==== Records for this task ====
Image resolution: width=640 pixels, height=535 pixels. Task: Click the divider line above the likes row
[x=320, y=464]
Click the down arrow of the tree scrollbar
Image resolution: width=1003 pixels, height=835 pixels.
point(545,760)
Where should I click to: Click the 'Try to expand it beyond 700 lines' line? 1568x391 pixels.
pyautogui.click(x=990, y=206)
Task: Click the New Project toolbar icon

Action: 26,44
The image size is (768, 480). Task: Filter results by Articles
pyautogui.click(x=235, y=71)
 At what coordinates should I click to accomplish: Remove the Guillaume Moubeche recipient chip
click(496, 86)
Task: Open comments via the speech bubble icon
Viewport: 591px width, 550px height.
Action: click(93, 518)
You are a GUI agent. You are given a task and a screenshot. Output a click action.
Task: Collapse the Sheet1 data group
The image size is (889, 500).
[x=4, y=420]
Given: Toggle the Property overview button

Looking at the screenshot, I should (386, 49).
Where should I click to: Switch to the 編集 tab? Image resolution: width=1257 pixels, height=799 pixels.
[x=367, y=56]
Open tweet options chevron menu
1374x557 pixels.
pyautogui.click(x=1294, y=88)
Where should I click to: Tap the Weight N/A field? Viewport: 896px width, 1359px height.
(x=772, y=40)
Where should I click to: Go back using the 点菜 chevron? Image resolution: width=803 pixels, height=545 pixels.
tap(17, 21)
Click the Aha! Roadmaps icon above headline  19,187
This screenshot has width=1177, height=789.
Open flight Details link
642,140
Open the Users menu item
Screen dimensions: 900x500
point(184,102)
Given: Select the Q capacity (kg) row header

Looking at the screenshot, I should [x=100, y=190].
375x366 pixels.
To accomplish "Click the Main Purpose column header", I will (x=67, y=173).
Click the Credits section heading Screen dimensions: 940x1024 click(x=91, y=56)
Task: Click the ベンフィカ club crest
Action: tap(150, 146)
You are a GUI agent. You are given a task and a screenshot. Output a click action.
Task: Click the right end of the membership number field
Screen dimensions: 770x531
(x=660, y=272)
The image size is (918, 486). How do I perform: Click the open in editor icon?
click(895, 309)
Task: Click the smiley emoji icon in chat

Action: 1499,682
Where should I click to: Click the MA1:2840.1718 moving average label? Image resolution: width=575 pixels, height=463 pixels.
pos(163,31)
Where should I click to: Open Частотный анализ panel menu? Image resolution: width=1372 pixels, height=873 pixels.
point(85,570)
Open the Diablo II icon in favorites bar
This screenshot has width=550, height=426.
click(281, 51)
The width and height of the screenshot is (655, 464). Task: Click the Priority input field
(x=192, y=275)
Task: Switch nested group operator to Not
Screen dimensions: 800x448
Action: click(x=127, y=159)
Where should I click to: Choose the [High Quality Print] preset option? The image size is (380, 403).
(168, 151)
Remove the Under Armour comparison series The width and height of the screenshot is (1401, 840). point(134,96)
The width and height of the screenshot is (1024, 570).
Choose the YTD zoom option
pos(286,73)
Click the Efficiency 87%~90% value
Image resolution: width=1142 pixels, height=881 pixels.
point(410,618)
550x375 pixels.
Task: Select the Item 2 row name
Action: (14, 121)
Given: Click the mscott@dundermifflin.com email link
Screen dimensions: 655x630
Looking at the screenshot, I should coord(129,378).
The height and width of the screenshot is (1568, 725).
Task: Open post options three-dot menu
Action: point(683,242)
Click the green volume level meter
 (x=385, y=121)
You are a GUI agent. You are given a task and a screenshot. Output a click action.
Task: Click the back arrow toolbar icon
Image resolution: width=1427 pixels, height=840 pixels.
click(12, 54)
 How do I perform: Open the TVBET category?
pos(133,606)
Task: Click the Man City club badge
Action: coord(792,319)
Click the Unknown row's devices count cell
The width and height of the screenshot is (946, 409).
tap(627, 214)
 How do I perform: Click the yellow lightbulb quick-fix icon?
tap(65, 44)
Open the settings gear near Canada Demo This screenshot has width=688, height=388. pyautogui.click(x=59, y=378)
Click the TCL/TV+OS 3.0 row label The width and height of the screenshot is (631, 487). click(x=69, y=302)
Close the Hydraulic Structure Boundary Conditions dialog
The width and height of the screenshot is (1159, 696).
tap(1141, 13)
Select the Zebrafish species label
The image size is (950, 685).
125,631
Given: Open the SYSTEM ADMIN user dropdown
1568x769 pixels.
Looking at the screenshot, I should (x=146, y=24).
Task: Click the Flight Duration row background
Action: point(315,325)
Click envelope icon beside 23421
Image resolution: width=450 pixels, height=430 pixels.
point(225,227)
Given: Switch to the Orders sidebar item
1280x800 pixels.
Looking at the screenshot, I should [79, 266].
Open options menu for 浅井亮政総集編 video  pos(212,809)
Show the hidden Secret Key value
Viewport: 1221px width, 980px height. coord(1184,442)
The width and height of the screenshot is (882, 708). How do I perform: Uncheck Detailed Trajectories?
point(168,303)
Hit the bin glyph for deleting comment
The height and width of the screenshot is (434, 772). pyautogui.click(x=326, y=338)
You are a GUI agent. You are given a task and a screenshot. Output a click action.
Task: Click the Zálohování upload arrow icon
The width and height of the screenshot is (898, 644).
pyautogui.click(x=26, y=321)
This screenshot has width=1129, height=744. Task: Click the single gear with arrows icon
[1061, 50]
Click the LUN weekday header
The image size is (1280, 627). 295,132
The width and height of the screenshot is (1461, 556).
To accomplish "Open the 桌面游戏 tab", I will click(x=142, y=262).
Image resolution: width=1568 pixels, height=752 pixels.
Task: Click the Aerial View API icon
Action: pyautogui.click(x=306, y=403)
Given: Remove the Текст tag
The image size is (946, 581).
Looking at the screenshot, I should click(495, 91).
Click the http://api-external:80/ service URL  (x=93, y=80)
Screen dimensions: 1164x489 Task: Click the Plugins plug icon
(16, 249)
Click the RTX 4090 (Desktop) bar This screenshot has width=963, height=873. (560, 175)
====
What you should do = Write out the full listing without altering anything.

Task result =
Image resolution: width=640 pixels, height=535 pixels. Task: Click the divider line above the likes row
[x=320, y=464]
Click the down arrow of the tree scrollbar
Image resolution: width=1003 pixels, height=835 pixels.
point(545,760)
Where should I click to: Click the 'Try to expand it beyond 700 lines' line? 1568x391 pixels.
pyautogui.click(x=990, y=206)
Task: Click the New Project toolbar icon

Action: 26,44
The image size is (768, 480). Task: Filter results by Articles
pyautogui.click(x=235, y=71)
 At what coordinates should I click to accomplish: Remove the Guillaume Moubeche recipient chip
click(496, 86)
Task: Open comments via the speech bubble icon
Viewport: 591px width, 550px height.
Action: click(93, 518)
You are a GUI agent. You are given a task and a screenshot. Output a click action.
Task: Collapse the Sheet1 data group
The image size is (889, 500).
[x=4, y=420]
Given: Toggle the Property overview button

Looking at the screenshot, I should (386, 49).
Where should I click to: Switch to the 編集 tab? Image resolution: width=1257 pixels, height=799 pixels.
[x=367, y=56]
Open tweet options chevron menu
1374x557 pixels.
pyautogui.click(x=1294, y=88)
Where should I click to: Tap the Weight N/A field? Viewport: 896px width, 1359px height.
(x=772, y=40)
Where should I click to: Go back using the 点菜 chevron? Image resolution: width=803 pixels, height=545 pixels.
tap(17, 21)
Click the Aha! Roadmaps icon above headline  19,187
This screenshot has width=1177, height=789.
Open flight Details link
642,140
Open the Users menu item
Screen dimensions: 900x500
point(184,102)
Given: Select the Q capacity (kg) row header

Looking at the screenshot, I should [x=100, y=190].
375x366 pixels.
To accomplish "Click the Main Purpose column header", I will (x=67, y=173).
Click the Credits section heading Screen dimensions: 940x1024 click(x=91, y=56)
Task: Click the ベンフィカ club crest
Action: tap(150, 146)
You are a GUI agent. You are given a task and a screenshot. Output a click action.
Task: Click the right end of the membership number field
Screen dimensions: 770x531
(x=660, y=272)
The image size is (918, 486). How do I perform: Click the open in editor icon?
click(895, 309)
Task: Click the smiley emoji icon in chat

Action: 1499,682
Where should I click to: Click the MA1:2840.1718 moving average label? Image resolution: width=575 pixels, height=463 pixels.
pos(163,31)
Where should I click to: Open Частотный анализ panel menu? Image resolution: width=1372 pixels, height=873 pixels.
point(85,570)
Open the Diablo II icon in favorites bar
This screenshot has width=550, height=426.
click(281, 51)
The width and height of the screenshot is (655, 464). Task: Click the Priority input field
(x=192, y=275)
Task: Switch nested group operator to Not
Screen dimensions: 800x448
Action: click(x=127, y=159)
Where should I click to: Choose the [High Quality Print] preset option? The image size is (380, 403).
(168, 151)
Remove the Under Armour comparison series The width and height of the screenshot is (1401, 840). point(134,96)
The width and height of the screenshot is (1024, 570).
Choose the YTD zoom option
pos(286,73)
Click the Efficiency 87%~90% value
Image resolution: width=1142 pixels, height=881 pixels.
point(410,618)
550x375 pixels.
Task: Select the Item 2 row name
Action: (14, 121)
Given: Click the mscott@dundermifflin.com email link
Screen dimensions: 655x630
Looking at the screenshot, I should coord(129,378).
The height and width of the screenshot is (1568, 725).
Task: Open post options three-dot menu
Action: point(683,242)
Click the green volume level meter
 (x=385, y=121)
You are a GUI agent. You are given a task and a screenshot. Output a click action.
Task: Click the back arrow toolbar icon
Image resolution: width=1427 pixels, height=840 pixels.
click(12, 54)
 How do I perform: Open the TVBET category?
pos(133,606)
Task: Click the Man City club badge
Action: coord(792,319)
Click the Unknown row's devices count cell
The width and height of the screenshot is (946, 409).
tap(627, 214)
 How do I perform: Click the yellow lightbulb quick-fix icon?
tap(65, 44)
Open the settings gear near Canada Demo This screenshot has width=688, height=388. pyautogui.click(x=59, y=378)
Click the TCL/TV+OS 3.0 row label The width and height of the screenshot is (631, 487). click(x=69, y=302)
Close the Hydraulic Structure Boundary Conditions dialog
The width and height of the screenshot is (1159, 696).
tap(1141, 13)
Select the Zebrafish species label
The image size is (950, 685).
125,631
Given: Open the SYSTEM ADMIN user dropdown
1568x769 pixels.
Looking at the screenshot, I should (x=146, y=24).
Task: Click the Flight Duration row background
Action: point(315,325)
Click envelope icon beside 23421
Image resolution: width=450 pixels, height=430 pixels.
point(225,227)
Given: Switch to the Orders sidebar item
1280x800 pixels.
Looking at the screenshot, I should [79, 266].
Open options menu for 浅井亮政総集編 video  pos(212,809)
Show the hidden Secret Key value
Viewport: 1221px width, 980px height. coord(1184,442)
The width and height of the screenshot is (882, 708). How do I perform: Uncheck Detailed Trajectories?
point(168,303)
Hit the bin glyph for deleting comment
The height and width of the screenshot is (434, 772). pyautogui.click(x=326, y=338)
You are a GUI agent. You are given a task and a screenshot. Output a click action.
Task: Click the Zálohování upload arrow icon
The width and height of the screenshot is (898, 644).
pyautogui.click(x=26, y=321)
This screenshot has width=1129, height=744. Task: Click the single gear with arrows icon
[1061, 50]
Click the LUN weekday header
The image size is (1280, 627). 295,132
The width and height of the screenshot is (1461, 556).
To accomplish "Open the 桌面游戏 tab", I will click(x=142, y=262).
Image resolution: width=1568 pixels, height=752 pixels.
Task: Click the Aerial View API icon
Action: pyautogui.click(x=306, y=403)
Given: Remove the Текст tag
The image size is (946, 581).
Looking at the screenshot, I should click(495, 91).
Click the http://api-external:80/ service URL  (x=93, y=80)
Screen dimensions: 1164x489 Task: Click the Plugins plug icon
(16, 249)
Click the RTX 4090 (Desktop) bar This screenshot has width=963, height=873. (560, 175)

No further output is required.